• [文章]
分析PTT八卦版對台灣Me too事件的文字資料和社會網絡資料
背景與動機
研究目的
library(readr)
library(dplyr)
library(jiebaR)
library(tidyr)
library(tidytext)
library(igraph)
library(topicmodels)
library(stringr)
library(ggplot2)
library(reshape2)
library(wordcloud2)
library(text2vec)
載入資料
data <- read_csv('2023_06_19.csv')
文章斷句
# # 文章斷句("\n\n"取代成"。")
ptt <- data %>%
mutate(artContent=gsub("[\n]{2,}", "。", artContent))
#
# # 以全形或半形 驚歎號、問號、分號 以及 全形句號 爲依據進行斷句
ptt_artContent <- strsplit(data$artContent,"[。!;?!?;]")
#
# # 將每句句子,與他所屬的文章連結配對起來,整理成一個dataframe
ptt_artContent <- data.frame(
artUrl = rep(ptt$artUrl, sapply(ptt_artContent, length)),
artContent = unlist(ptt_artContent)
) %>%
filter(!str_detect(artContent, regex("^(\t|\n| )*$")))
# 如果有\t或\n就去掉
ptt_artContent$artContent <- as.character(ptt_artContent$artContent)
library(DT)
## Warning: 套件 'DT' 是用 R 版本 4.4.1 來建造的
# 在這個區塊中顯示表格
datatable(ptt_artContent, options = list(scrollX = TRUE))
加入關鍵字
Key_wd <- c("Me too", "黃子佼", "性騷")
文章斷詞
#加入stop_words
jieba_tokenizer <- worker(stop_word = "stop-mac.txt")
new_user_word(jieba_tokenizer, Key_wd) #把key_point加入字典
## [1] TRUE
# 設定斷詞function
chi_tokenizer <- function(t) {
lapply(t, function(x) {
if (!is.na(x) && nchar(x) > 1) { # 添加檢查 NA 的條件
tokens <- segment(x, jieba_tokenizer)
# 去掉字串長度為 1 的詞彙
tokens <- tokens[nchar(tokens) > 1]
return(tokens)
}
return(NULL) # 若條件不符合,返回 NULL
})
}
tokens_all <- ptt %>%
unnest_tokens(word, artContent, token=chi_tokenizer) %>%
select(-artDate)
# # 用剛剛初始化的斷詞器把sentence斷開
tokens <- ptt_artContent %>%
mutate(artContent = gsub("[[:punct:]]", "",artContent)) %>%
mutate(artContent = gsub("[0-9a-zA-Z]", "",artContent)) %>%
unnest_tokens(word, artContent, token=chi_tokenizer) %>%
count(artUrl, word) %>% # 計算每篇文章出現的字頻
rename(count=n)
datatable(tokens, options = list(scrollX = TRUE))

• [任務要求]
文章中加入斷詞字典的關鍵字有哪些？ 下列資料在此不起任何作用。

• [已知資料]
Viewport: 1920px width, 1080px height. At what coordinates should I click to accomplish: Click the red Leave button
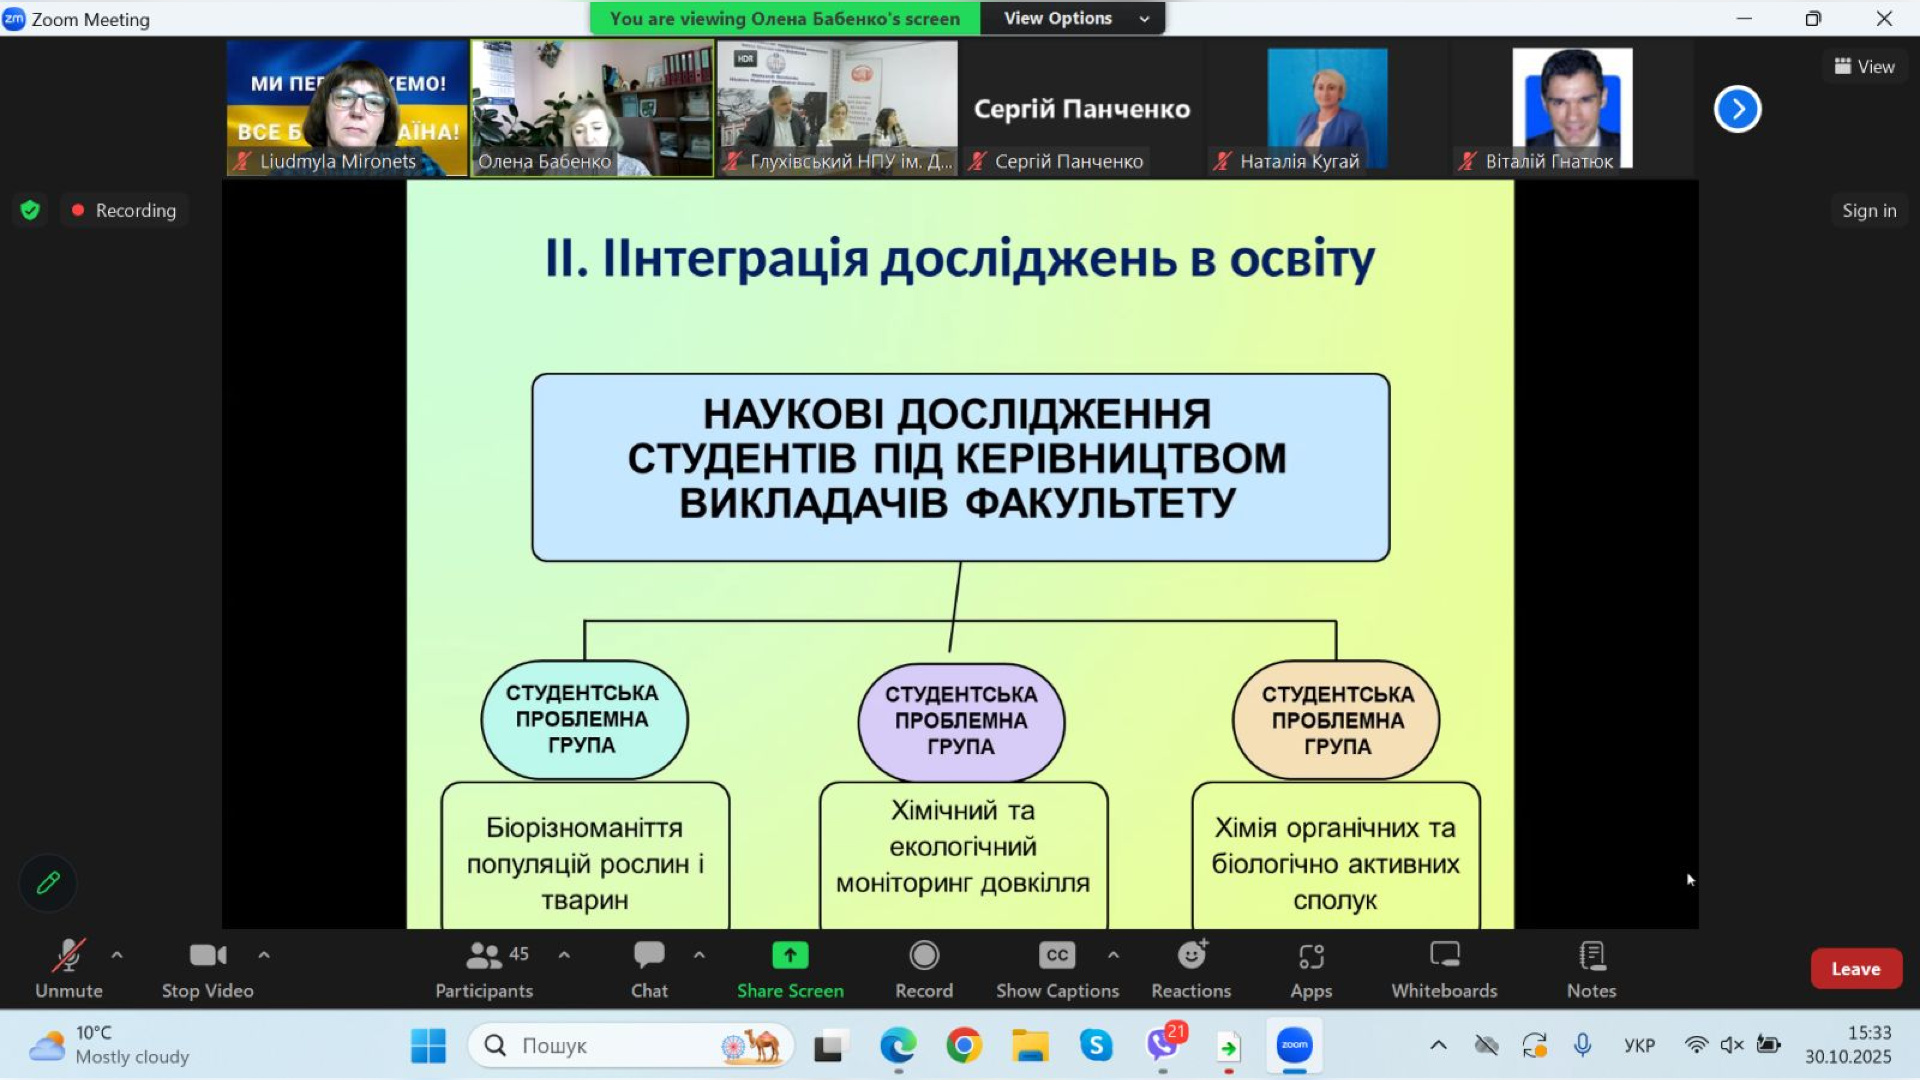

• [本題解答]
「Me too」、「黃子佼」和「性騷」。